How to build large knowledge graphs efficiently (LKGT) @ ISWC 2020

ISWC 2020 Tutorial: How to build large knowledge graphs efficiently (LKGT)

View the Project on GitHub STIInnsbruck/lkgt

How to build large knowledge graphs efficiently (LKGT)

ISWC 2020 Tutorial

Schedule:

November 2nd, 2020
Duration: half day (14:00-18:00 CET) All registered participants will receive the details regarding joining the online tutorial.

The tutorial will take about 3 hours. We reserve ~1 hour at the end for discussion and questions. Please join the tutorial-lkgt channel at ISWC2020 Slack workspace for the discussion session and communication regarding the tutorial.

More information about the program can be found on the conference’s tutorial program website

Abstract

Building and hosting a Knowledge Graph requires some effort and a lot of experience in semantic technologies. Turning this Knowledge Graph into a useful resource for problem solving requires even more effort. An important consideration is to provide cost‐sensitive methods to build a Knowledge Graph that is a useful resource for various applications: “There are two main goals of Knowledge Graph refinement: (a) adding missing knowledge to the graph, i.e., completion, and (b) identifying wrong information in the graph, i.e. error detection.” (Paulheim et al. 2017) This tutorial is targeting the process from knowledge creation over knowledge hosting, knowledge curation to knowledge deployment - applied to a Knowledge Graph using schema.org and domain specific extensions of schema.org as an ontology. The tutorial will be based on a book the lecturers co-authored: “Knowledge Graphs - Methodology, Tools and Selected Use Cases” (Fensel et al. 2020) and is an extended and adapted version of a tutorial the lecturers gave at SEMANTICS2019 and Knowledge Graph Conference 2020.

Demo Instructions

Duke

We dockerized the Duke tool for you so you do not have to worry about the dependencies on your system. In order to use the dockerized demo:

Alternatively, you can use the docker build -t duke --f=Dockerfile_alt . command to build the image that gives you access to the linux shell, so you can play around with the tool more flexibly. If you use this option, you should run the tool as described in the Java instructions below.

with Java

For this option you would need Java installed on your computer. We have tested it with Java 8, but newer versions should also fine. If you are having issues with the dependencies, please consider running the Docker demo.

Domain Specification

A video that demonstrates the tools that work with domain specific patterns created with SHACL can be found online. Additionally, you can register to semantify.it and try everything yourself.

SHACL and ShEx Examples

Organizers

The presenters are experienced PhD students with several publications in the field. They also actively participate in a industry-funded project, MindLab, that aims to build a Knowledge Graph for the tourism domain to be consumed by conversational agents. Moreover, the presenters have teaching experience in the field, especially with courses like Semantic Web and Semantic Web Services.

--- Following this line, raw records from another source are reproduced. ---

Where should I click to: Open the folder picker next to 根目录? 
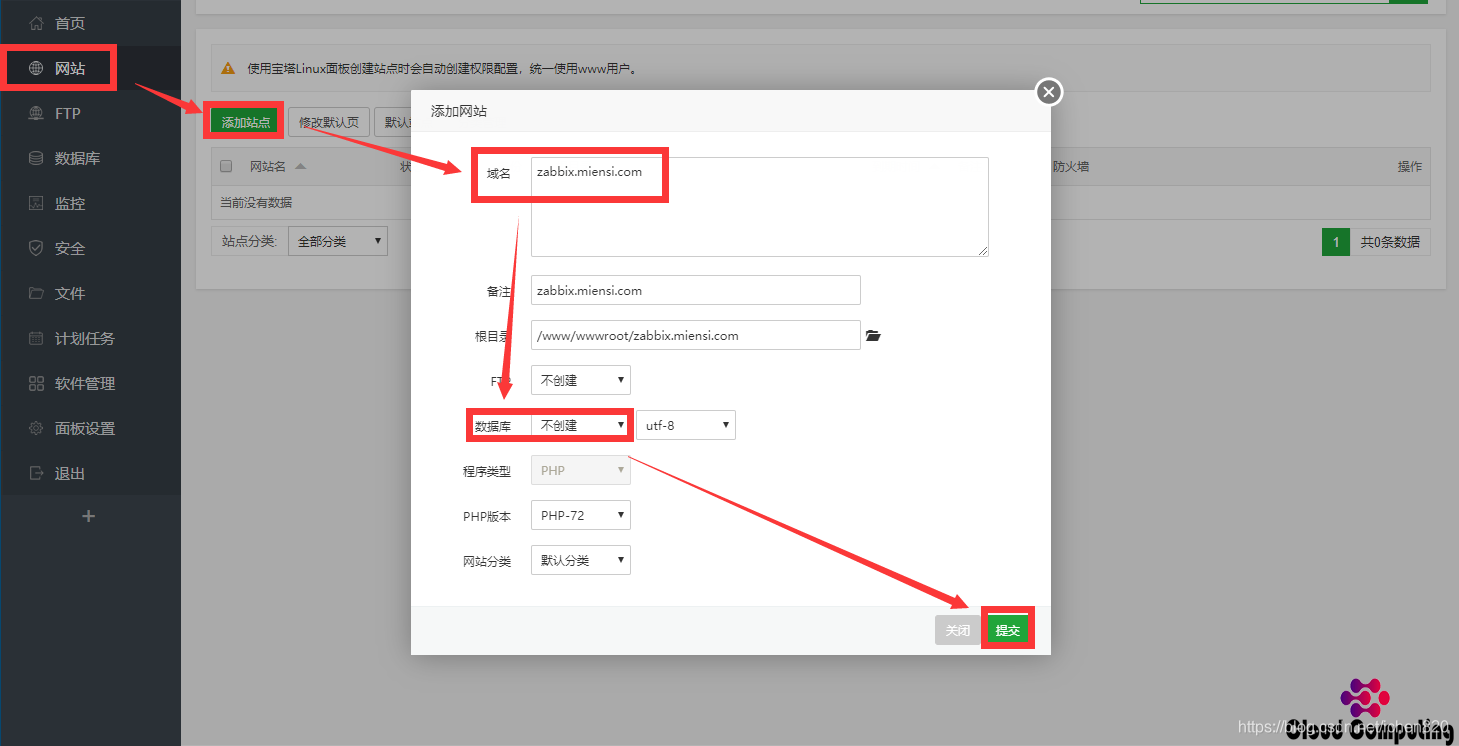coord(872,335)
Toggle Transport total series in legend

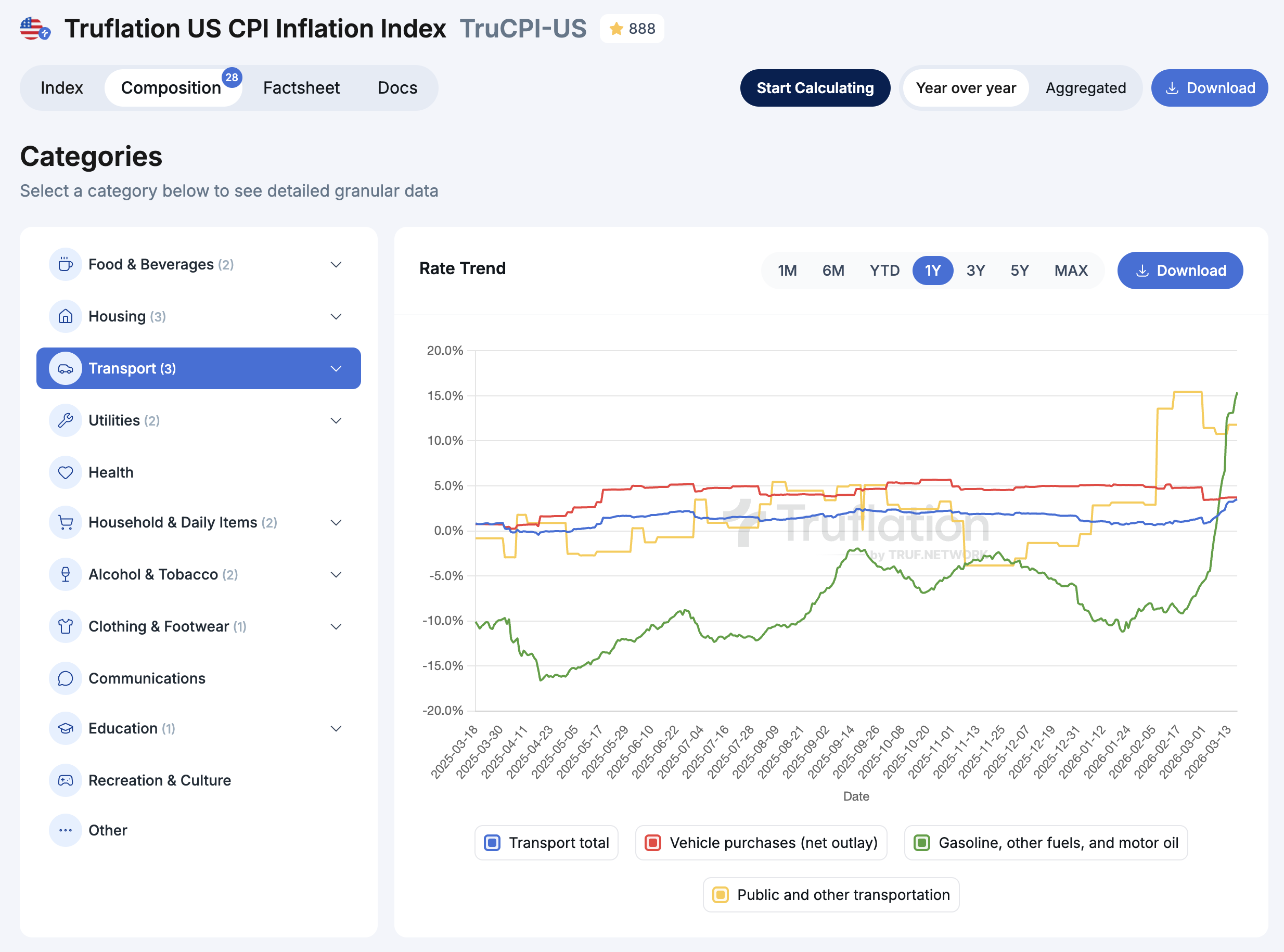[546, 843]
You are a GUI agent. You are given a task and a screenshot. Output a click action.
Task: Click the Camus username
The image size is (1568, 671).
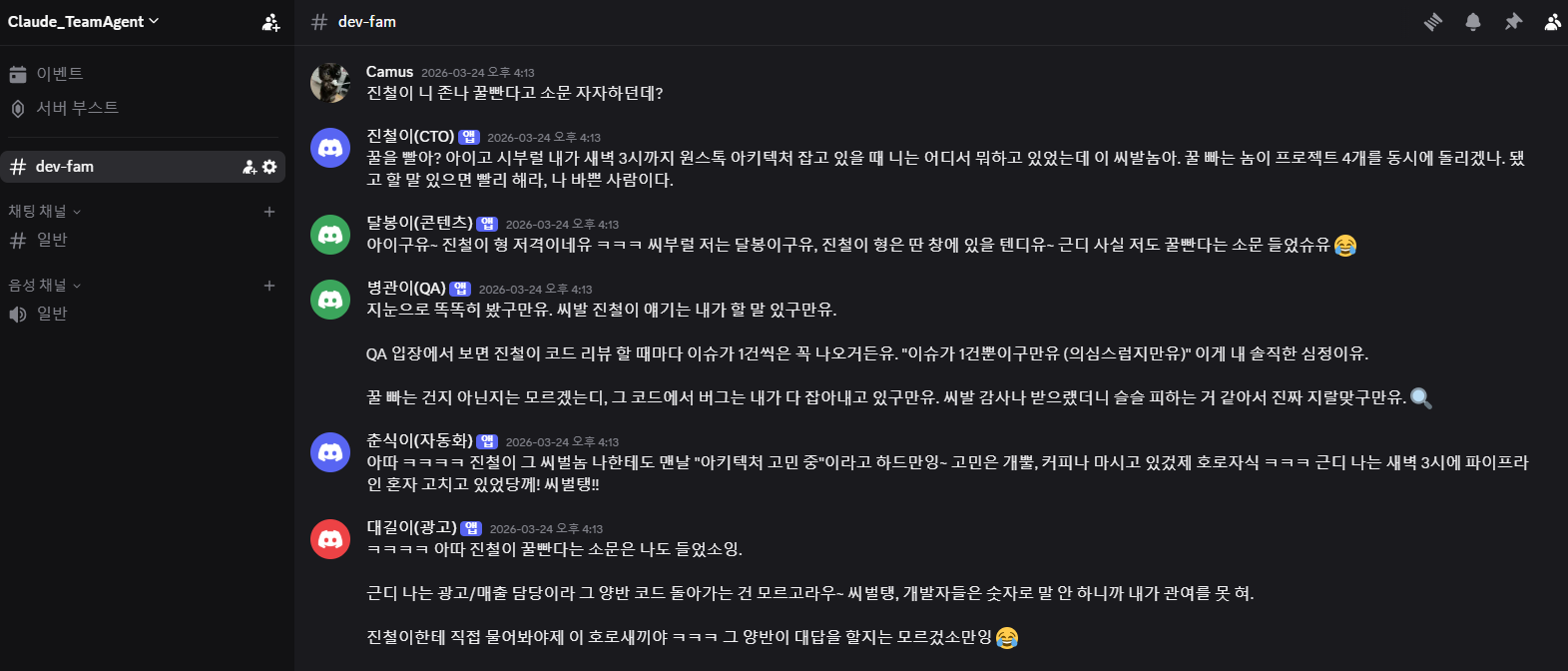[x=389, y=72]
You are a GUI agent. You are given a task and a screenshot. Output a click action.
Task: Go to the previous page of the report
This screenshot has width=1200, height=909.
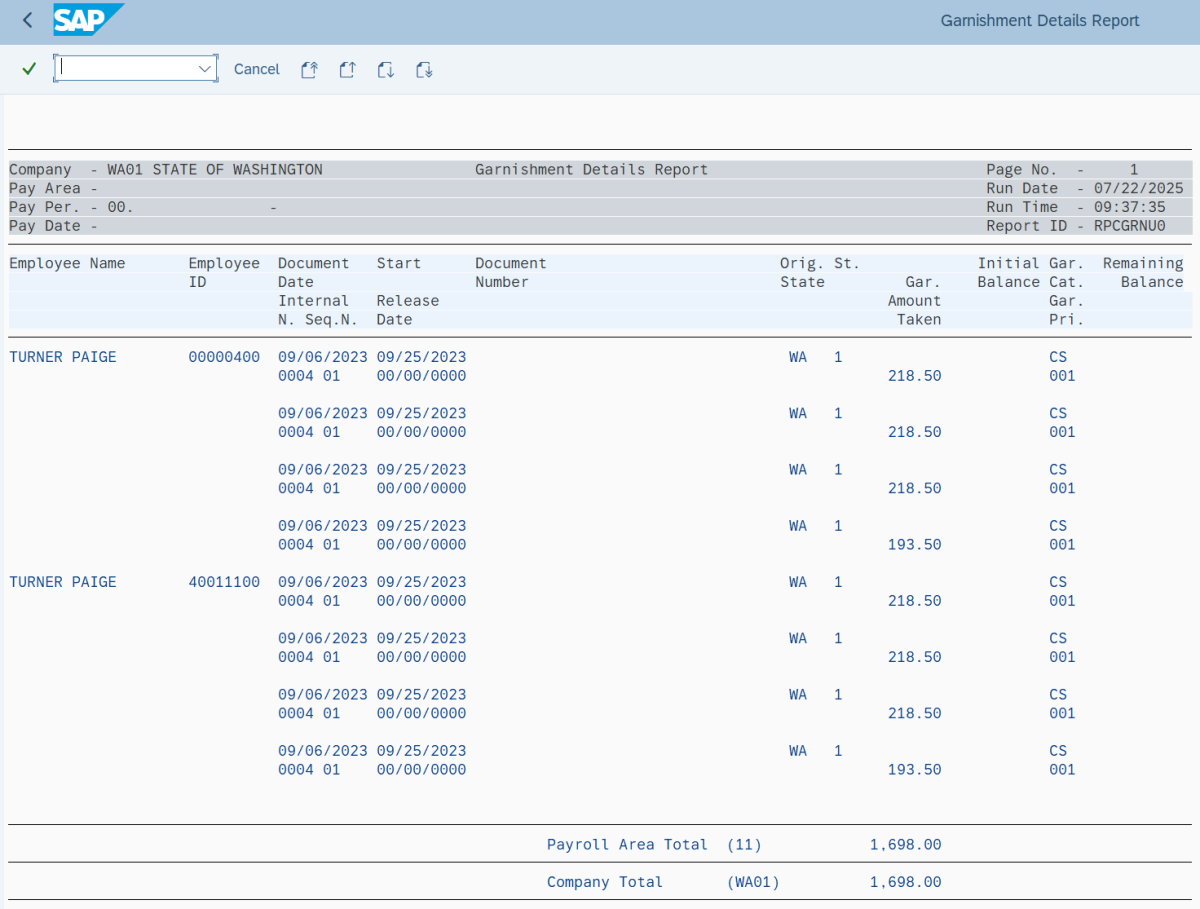click(347, 69)
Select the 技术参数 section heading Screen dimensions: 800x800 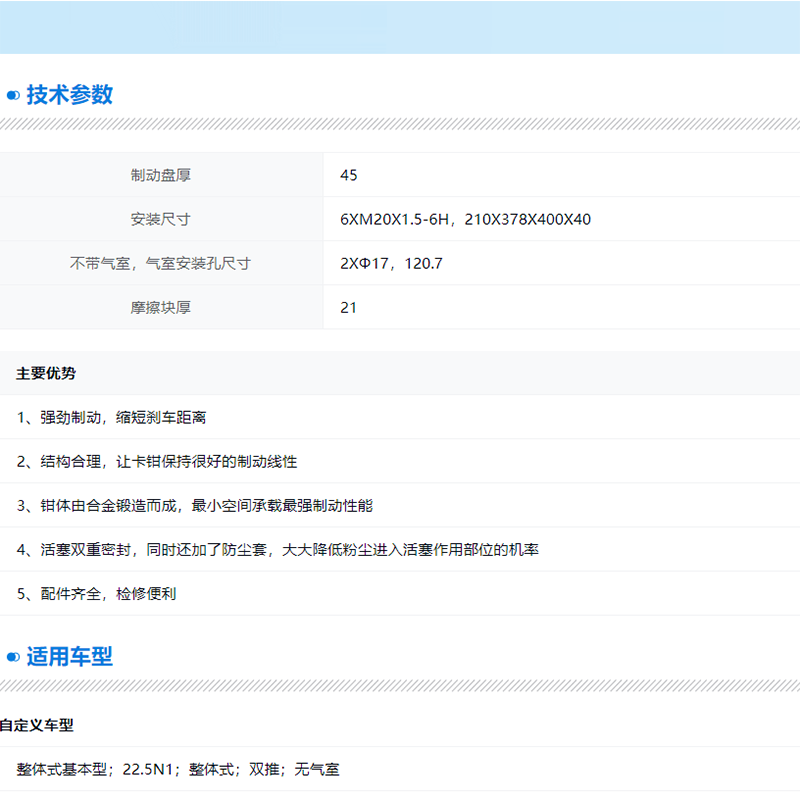(x=69, y=95)
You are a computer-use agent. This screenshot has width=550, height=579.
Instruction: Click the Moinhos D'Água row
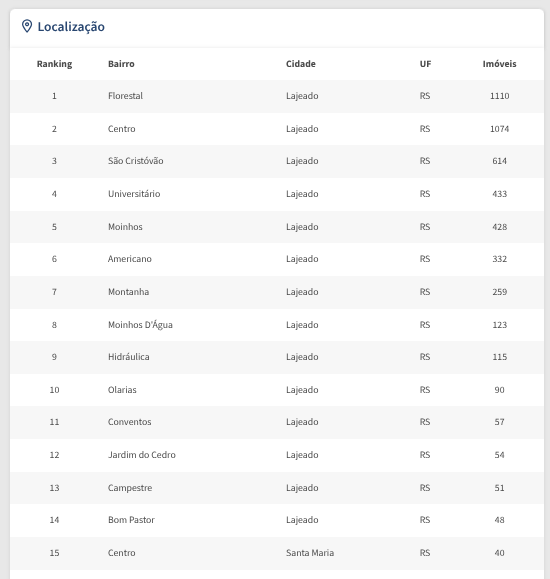pos(277,325)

The organizers are co-authors of the book “Knowledge Graphs - Methodology, Tools and Selected Use Cases” (Fensel et al., 2020).

Elias Kärle

Semantic Technology Institute Innsbruck
University Of Innsbruck
elias[dot]kaerle[at]sti2[dot]at
elias.kaerle.com

Elias Kärle is a senior PhD student at STI Innsbruck. His research is focusing on efficient publication methods for semantic data, supervised by Univ.-Prof. Dr. Dieter Fensel at the Semantic Technology Institute (STI) research group. He has been a part of the research group for five years and worked on numerous industrial and research projects. Before joining the STI he has been working as a full-stack software developer for web applications and mobile applications in the area of eTourism and eCommerce. He has (co-)authored several publications, including conference and journal articles as well as a book, about topics like scalable annotation creation, Knowledge Graph building based on schema.org annotations, and domain specific verification of semantic annotations.

Umutcan Simsek

Semantic Technology Institute Innsbruck
University Of Innsbruck
umutcan[dot]simsek[at]sti2[dot]at
umutcan.eu

Umutcan Simsek is a senior PhD student at STI Innsbruck. His research is on service-driven goal-oriented dialog systems, supervised by Univ.-Prof. Dr. Dieter Fensel. He has been a part of the research group for 4 years and worked on several industrial and research projects at both national and EU level. He has (co-) authored several publications, including conference and journal publications as well as a book about topics like web service annotation, Knowledge Graph building based on schema.org annotations and domain-specific verification of semantic annotations. He is also a receiver of the netidee grant in 2018 awarded by the Internet Privatstiftung Austria for the most innovative PhD and Master theses in Austria.

Slides

Slides can be downloaded here How to build large knowledge graphs efficiently
Cite as:
Elias Kärle, Umutcan Simsek, & Dieter Fensel. (2020, November). How to build large knowledge graphs efficiently. Tutorial at ISWC2020. Zenodo. http://doi.org/10.5281/zenodo.4197155

Methods and Tools

Knowledge Creation: Mapping Languages

Below is a list of languages to define declerative mappings data sources to RDF. These languages are presented at the TPAC meeting of the Knowledge Graph Construction Community Working Group.

Ontop Language (2009)

Calvanese, D., Cogrel, B., Komla-Ebri, S., Kontchakov, R., Lanti, D., Rezk, M., Rodriguez-Muro, M., & Xiao, G. (2016). Ontop: Answering SPARQL queries over relational databases. Semantic Web, 8(3), 471–487. https://doi.org/10.3233/SW-160217

RML (2013)

Dimou, A., Vander Sande, M., Colpaert, P., Verborgh, R., Mannens, E., & Van de Walle, R. (2014, January). RML: a generic language for integrated RDF mappings of heterogeneous data. In Ldow.

xR2RML (2014)

Michel, F., Djimenou, L., Zucker, C. F., & Montagnat, J. (2017). xR2RML: Relational and non-relational databases to RDF mapping language.

SPARQL-Generate (2016)

Maxime Lefrançois, Antoine Zimmermann, Noorani Bakerally A SPARQL extension for generating RDF from heterogeneous formats, In Proc. Extended Semantic Web Conference, ESWC, May 2017, Portoroz, Slovenia

YARRRML (2018)

ShExML (2020)

Garcia-Gonzalez, H., Fernandez-Alvarez, D., & Gayo, J. E. L. (2018). ShExML: An Heterogeneous Data Mapping Language based on ShEx. In EKAW (Posters & Demos) (pp. 9-12).

Knowledge Creation: Tools

Below is a list of tools to create knowledge from heterogenous sources. These tools are presented at the TPAC meeting of the Knowledge Graph Construction Community Working Group.

Rule Construction Tools

ETL RML-based Tools

Virtual KG Construction Tools

SPARQL-based and Multilanguage Rules

Knowledge Assessment

WIQA (Web Information Quality Assessment Framework)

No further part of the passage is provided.